Requirements - Copy the material from the line with "This screenshot has width=526, height=373." up to and including the line with "Open the View", substituting "earth symbol" for "globe icon" and leaving everything else unchanged.

start The records

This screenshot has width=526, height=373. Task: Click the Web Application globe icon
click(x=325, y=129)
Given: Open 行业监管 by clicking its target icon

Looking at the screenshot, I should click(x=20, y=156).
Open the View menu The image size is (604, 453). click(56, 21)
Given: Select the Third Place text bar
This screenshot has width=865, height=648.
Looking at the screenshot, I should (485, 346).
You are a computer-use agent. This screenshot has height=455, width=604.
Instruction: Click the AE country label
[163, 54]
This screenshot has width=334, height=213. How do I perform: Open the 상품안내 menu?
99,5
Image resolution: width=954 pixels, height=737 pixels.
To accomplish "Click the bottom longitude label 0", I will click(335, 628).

end The records
start The records

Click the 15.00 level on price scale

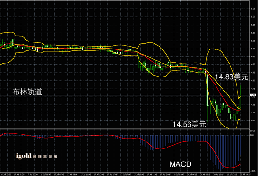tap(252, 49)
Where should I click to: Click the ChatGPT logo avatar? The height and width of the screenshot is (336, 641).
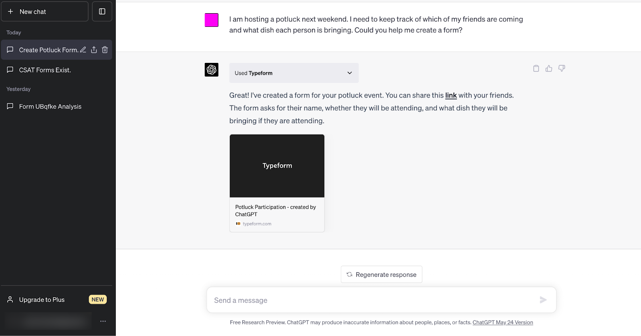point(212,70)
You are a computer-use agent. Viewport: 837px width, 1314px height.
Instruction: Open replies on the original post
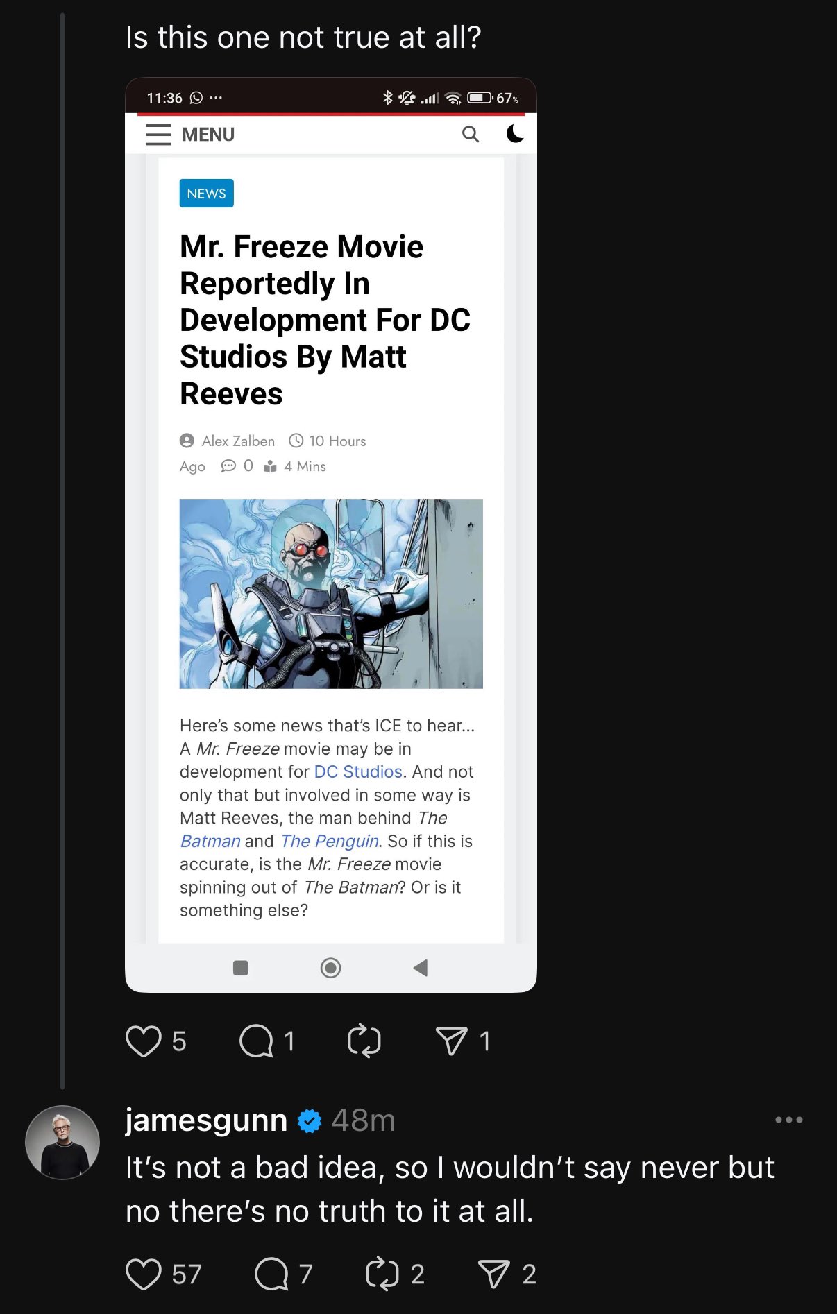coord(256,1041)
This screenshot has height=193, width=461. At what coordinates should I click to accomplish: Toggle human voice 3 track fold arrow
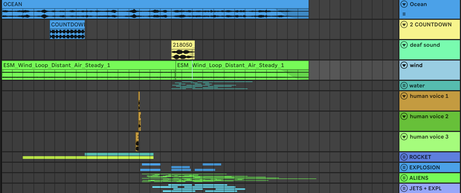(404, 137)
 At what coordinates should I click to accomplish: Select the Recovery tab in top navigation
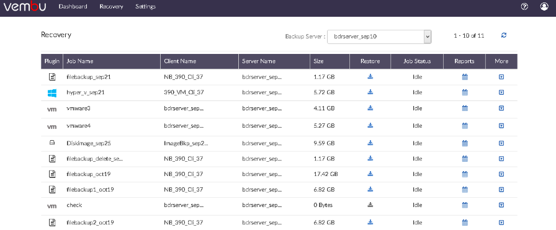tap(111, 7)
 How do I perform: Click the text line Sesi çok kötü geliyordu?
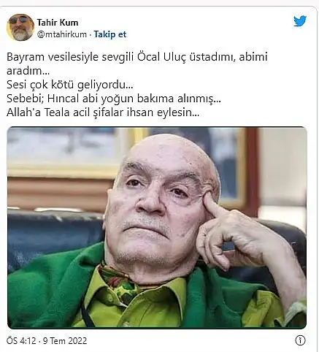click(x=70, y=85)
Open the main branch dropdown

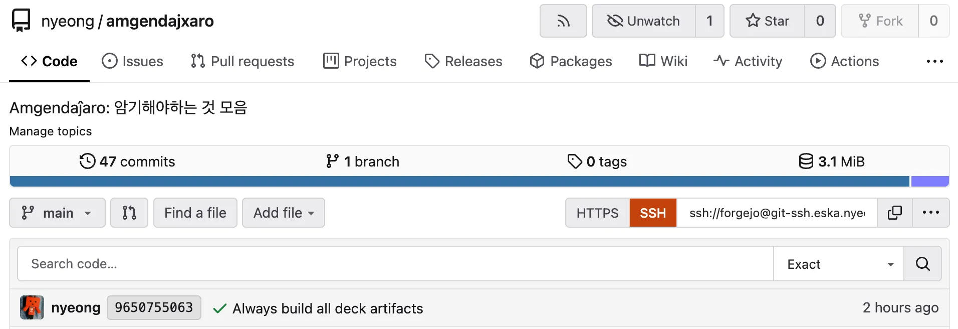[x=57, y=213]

end The records
start The records

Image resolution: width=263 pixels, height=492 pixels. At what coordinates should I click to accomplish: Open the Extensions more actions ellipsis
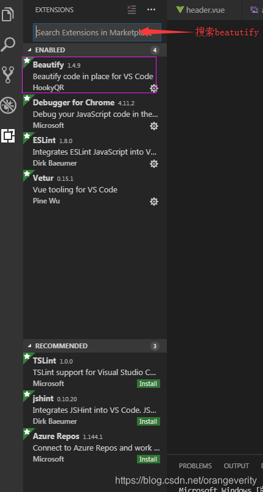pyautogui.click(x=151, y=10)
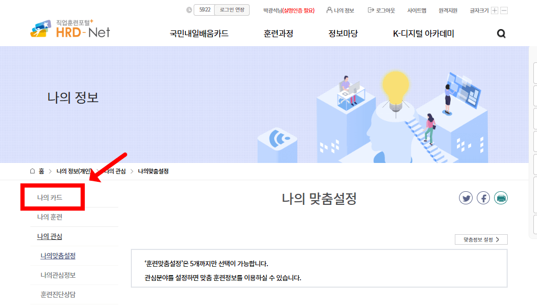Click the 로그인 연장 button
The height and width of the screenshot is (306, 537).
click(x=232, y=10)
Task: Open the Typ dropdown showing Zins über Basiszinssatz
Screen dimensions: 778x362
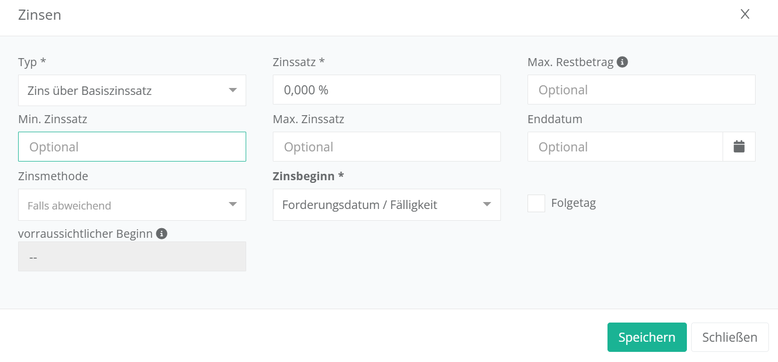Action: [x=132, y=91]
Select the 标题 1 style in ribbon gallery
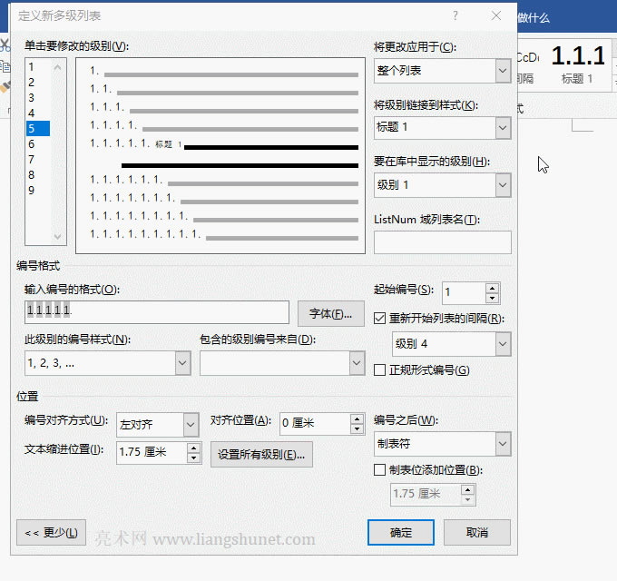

end The records

Exercise answer -
This screenshot has width=526, height=373. Task: Click the Web Application earth symbol
click(x=325, y=129)
Given: Open 行业监管 by clicking its target icon

Looking at the screenshot, I should click(x=20, y=156).
Open the View menu The image size is (604, 453). click(56, 21)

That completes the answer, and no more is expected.